By: Jamie Leon

With our busy lives, taking a few minutes to read or even grab a newspaper is a luxury that many of us wish we had the time for. For me, the idea of curling up with a paper sounds much more appealing than quickly perusing information and current events online. In many ways, we are short changing ourselves in the long run by not enjoying that luxury. As a society, we are transitioning away from traditional news outlets in favor of sites like Facebook and Twitter. We no longer read as an avenue to expand our writing, but instead, look for the quick answer.

What we communicators are missing is the importance of reading not only for content but as a guide for becoming better writers, paying attention to devices like style and voice. This ability is often lost through constant attention to the quick writing styles of micro-blogging, for example. Users can share main news points and keep up with events in real time, but may have lost the art of writing a complete thought.

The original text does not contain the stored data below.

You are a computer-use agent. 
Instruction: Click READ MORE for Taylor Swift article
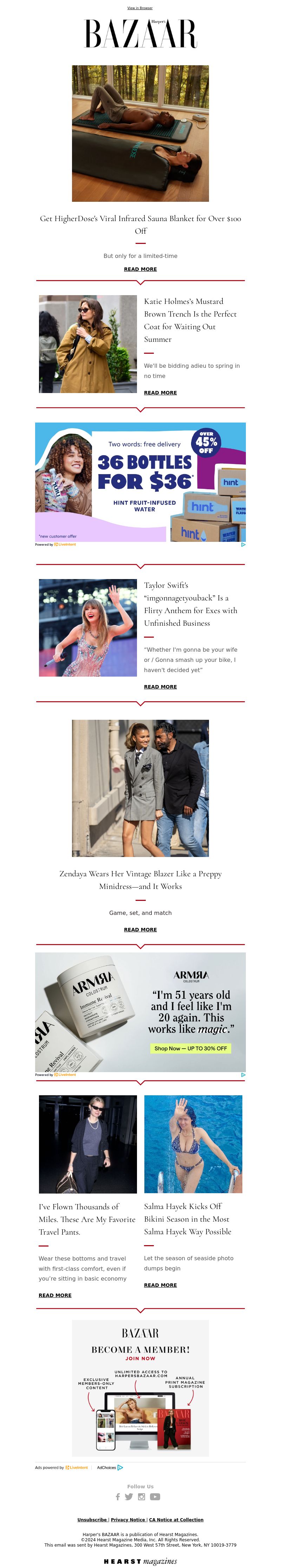click(160, 686)
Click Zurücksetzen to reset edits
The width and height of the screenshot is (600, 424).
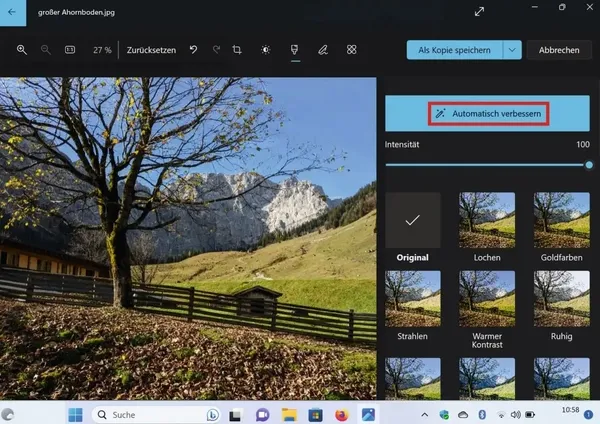point(151,50)
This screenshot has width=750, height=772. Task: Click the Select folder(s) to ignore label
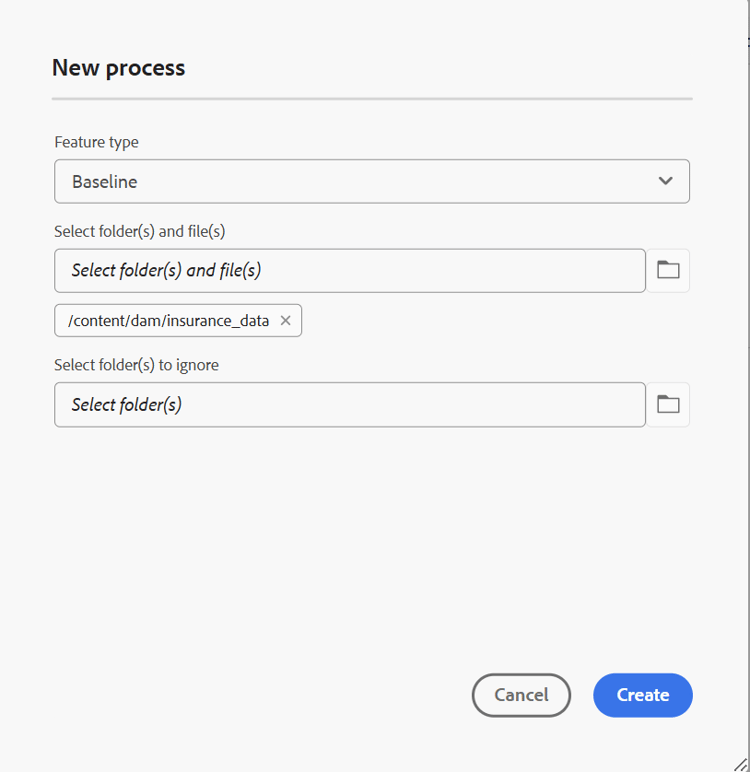136,365
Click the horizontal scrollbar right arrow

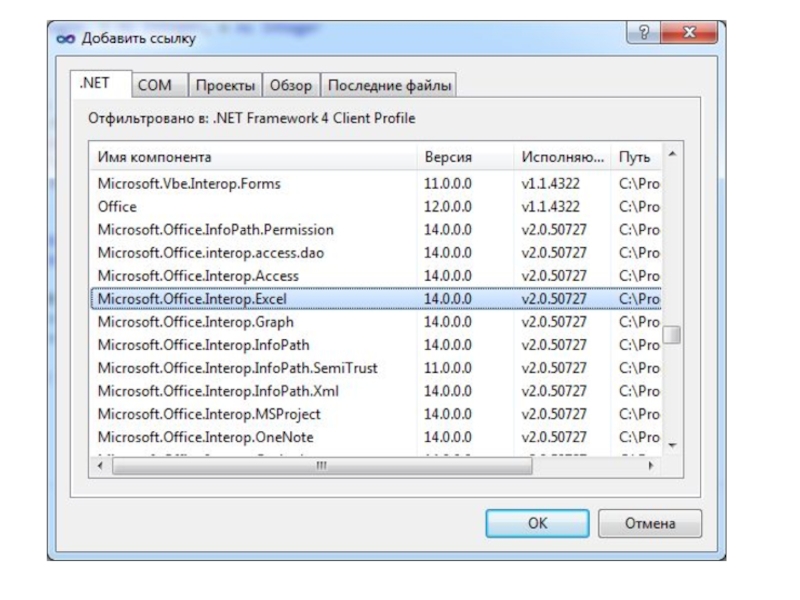coord(652,466)
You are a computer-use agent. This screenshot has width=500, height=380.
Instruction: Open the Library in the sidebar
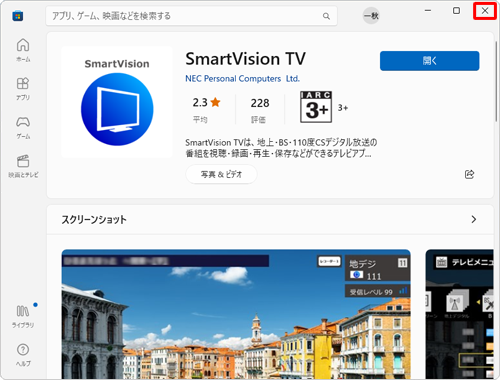pos(23,316)
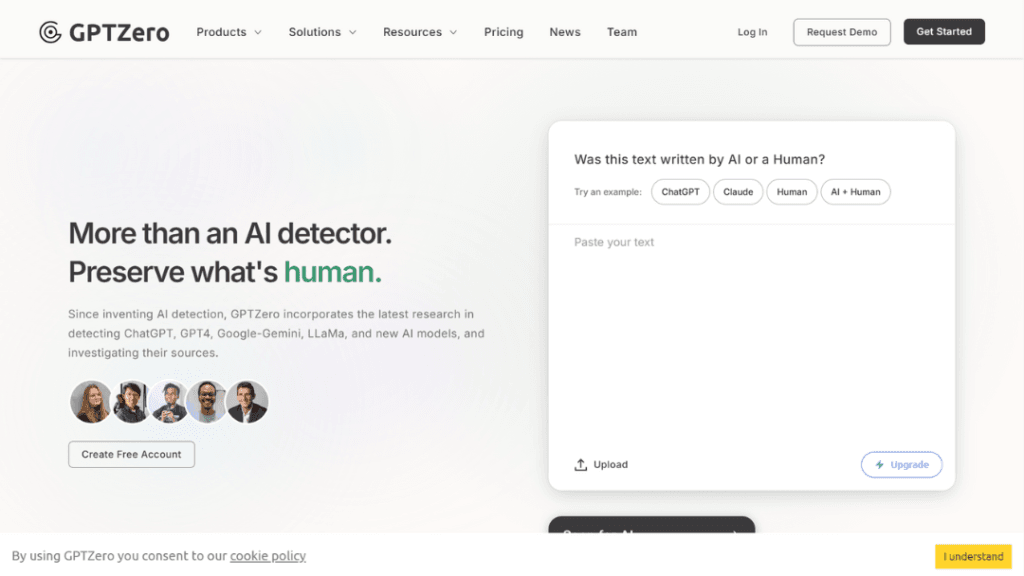This screenshot has width=1024, height=576.
Task: Select the AI + Human example
Action: pos(855,192)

It does not mean we have to take hours out of our day, but just 10 or fifteen minutes to dedicate to enhancing our writing skills by studying the writing styles of elite journalists. We do this every time we write by brainstorming or editing, but what about continuing to find the talent in writing?

Many public relations and journalism professionals begin their careers based on a love for writing and for communicating information in a creative and artistic way. As the youngest member of the Brooks & Associates team, social media to me is what my parent’s newspaper was to them. But, I make a conscious effort each day to read a newspaper such as The Wall Street Journal for the latest energy news or our own local Dallas Morning News to find out what is happening in my community.  I encourage you to find ways to explore and expand your writing, too.